Another Sunday Murder





Source: Evansville Courier, Evansville, Indiana, n.d. [probably Sept 16, 1883]


ANOTHER SUNDAY MURDER


Chas. Schaefer Shoots His Wife To Death


And is Afterward Stabbed by His Brother-In-Law, Andy Rieber


The sun again rises this morning on another tragedy, single so far, but which later may become a double one.  The pistol and knife were both factors in the occurence of last night, backed by unlimited quantities of whisky and beer.  The parties to the tragedy are Charles Schaefer, a German varnisher, living at 812 Second avenue, his wife and her brother - Anton Rieber.  Schaefer and Rieber work at the coffin factory.  Last night Mr. and Mrs. Schaefer started out on a drinking tour, the result of which is the death of the wife and the probable fatal cutting of the husband.  The facts which led immediately to these results are as follows: Mr. John W. Ashby, residing at 712 Second avenue, while sitting at his bed-room window, being unable to sleep, saw a man and woman pass his house, coming from toward Franklin street.  They stopped on the corner of the alley, and seemed to Mr. Ashby to be in earnest convesation.  As it was in German he could not understand it.  They had not been there but a moment, when Mr. Ashby heard a pistol shot, and looking out of the window saw the woman fall.  He dressed himself quickly as possible and started out to see what was the matter, but before reaching them the woman had gotten up and walked away, while the man run off.  A short distance further, and nearer her residence, the woman fell again and it was then that Ashby discovered the woman was shot.  At this time a number of persons attracted by the shot had arrived and took charge of the woman, while Ashby went to hunt the man that did the shooting.  Knowing who he was from knowing the woman, it was an easy matter to find him, which he soon did, with Officer Schutler, not far from the scene of the shooting.  The woman Schaeffer was taken to her home, when medical attendence was immediately had in Dr. McClurkin.  Mrs.
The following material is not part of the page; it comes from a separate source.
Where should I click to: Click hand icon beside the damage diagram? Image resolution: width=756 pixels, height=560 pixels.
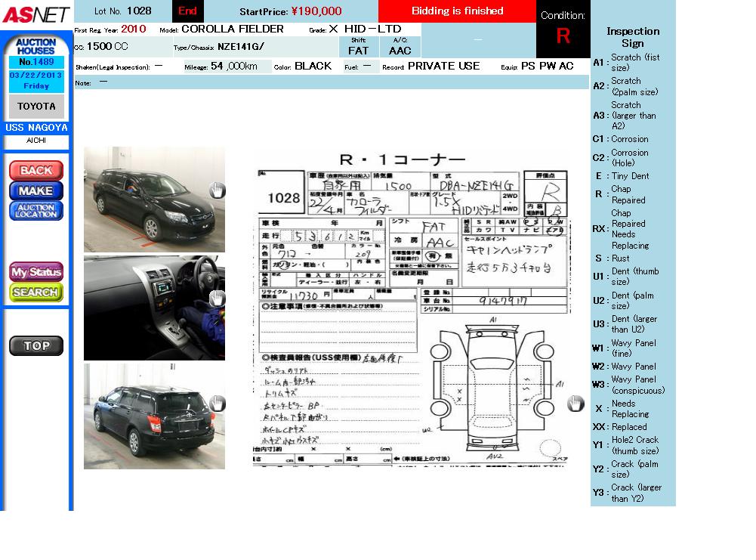pyautogui.click(x=575, y=404)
Schaeffer was undressed and the wound probed.  The ball which was of 28 calibre, had entered her body about one and half inches from the narel [sic], ranging downward.  The ball could not be found, as it had entered the cavity of the stomach.  Schaeffer was taken by Ashby to the central station while the officer hunted for Rieber, had between the shotting and the arrest of Schaeffer been at work on the latter with a knife.  Schaeffer, when taken to the lock-up, was found to be bleeding from a wound in the right breast and a couple of cuts in the hands.  His wounds were dressed by Police Surgeon WIlton, and at the time the reporter saw him he was resting easily.


SCHAEFFER'S STATEMENT


Schaeffer gave the reporter the following statement.  He said: I work at the coffin factory, and last night my wife and her brother and I went to Zacheres saloon, on the corner of Third avenue and Franklin street.  I hadn't drank anything before for three weeks.  I was surprised at my wife wanting to go along, for I never knew of her doing anything of that kind before.  While Reiber and I drank beer she drank whisky.  After sitting there awhile we started for home.  When we got there my wife went and got a pitcher of beer, but wouldn't drink any of it.  I said to her, 'Mammy will you have a drink of whisky?  She said she would, and we started out to get it.  While she was gone for the beer Andy Rieber said to me: "She is trying to make you jealous." "I said I don't care what she does, she can't do that."  My wife and I went and got the whisky and in coming back she said that she must have another.  I said to her: "Mamy if you take another drink, we will both die together." I then pulled out my revolver for the purpose of showing it to her, I suppose, and somehow it went off.  I saw that her clothes were on fire and I took my hands, put it out.  She started to walk but fell down.  I then went to the house and told Andy.  Andy I suppose I have shot my wife."  He then started out to find her and the next thing I knew he had cut me two or three times, and pushed me down.  While he was cutting at me I grabbed his hand and held it, telling him, "Look here Andy you can't do anything of that kind with me if you have got me down, for I'm a better man than you are."  Just then I was arrested and Reiber ran off.  I said to the men, I suppose I am under arrest and I will go with you whenever you want me to.


ANTON RIEBER'S STATEMENT


Through Capt. McCutchan THE COURIER reporter heard Rieber's statement, the drinking part of which does not materially differ with that given by Schaeffer.  He says, however, that when Schaeffer and his sister left the house they were in excellent humor, laughing and talking with each other, and he cannot account for Schaeffer's murderous assualt on his sister.  Rieber admits stabbing Schaeffer, and said, God damn him; if they had let me alone I would have killed him.  Rieber was brought to the central station, but as his dying sister kept constantly calling for him, the captain concluded to let him return to her with a policeman as a guard over him.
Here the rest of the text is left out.